March is brain injuries awareness month. On Saturday, dozens of brain injury survivors gathered to use art as a way of therapy.

Blank clay masks served as canvasses for the survivors at the Brain Injury Alliance in Roseville.

"I was the lucky survivor or a very big domestic violence incident." Erin Caroline said.

"I'm actually lucky to have gotten the only broken mask which really shows how I deeply feel but how broken my life has become."  Erin Caroline said.

Each mask has a different story.

"If you look close enough these are all word or images that are drawn on this mask, it is just beautiful." One survivor said.

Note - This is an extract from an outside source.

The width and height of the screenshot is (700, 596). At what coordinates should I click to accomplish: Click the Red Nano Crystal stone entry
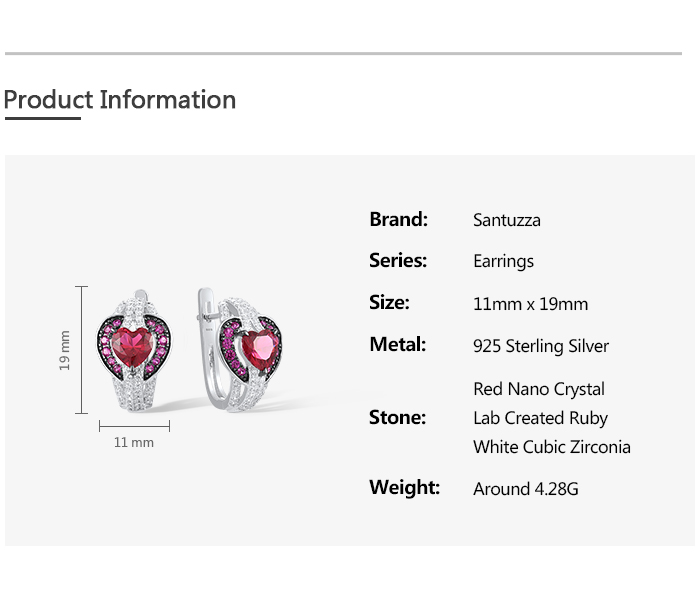(x=539, y=389)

Another mask is called "barred from society."

"So this is you're sort of behind bars and just being held prisoner by brain injury." One survivor said.

Kris Nozal was broadsided at an intersection.

"Well I have a truck on here because it was a truck that hit my tiny little car.” Kris Nozal said. 

One side of her mask shows the depression and fatigue.

"And then on the other side I have the words of faith and hope and life. Because, I'm still alive, which is a blessing."

"It's like a candy. We have the same wrapper but just not the same inside anymore." 

In honor of brain injury awareness month in March, all of the masks will be on display Saturday, March 12 at the Earle Brown Heritage Center.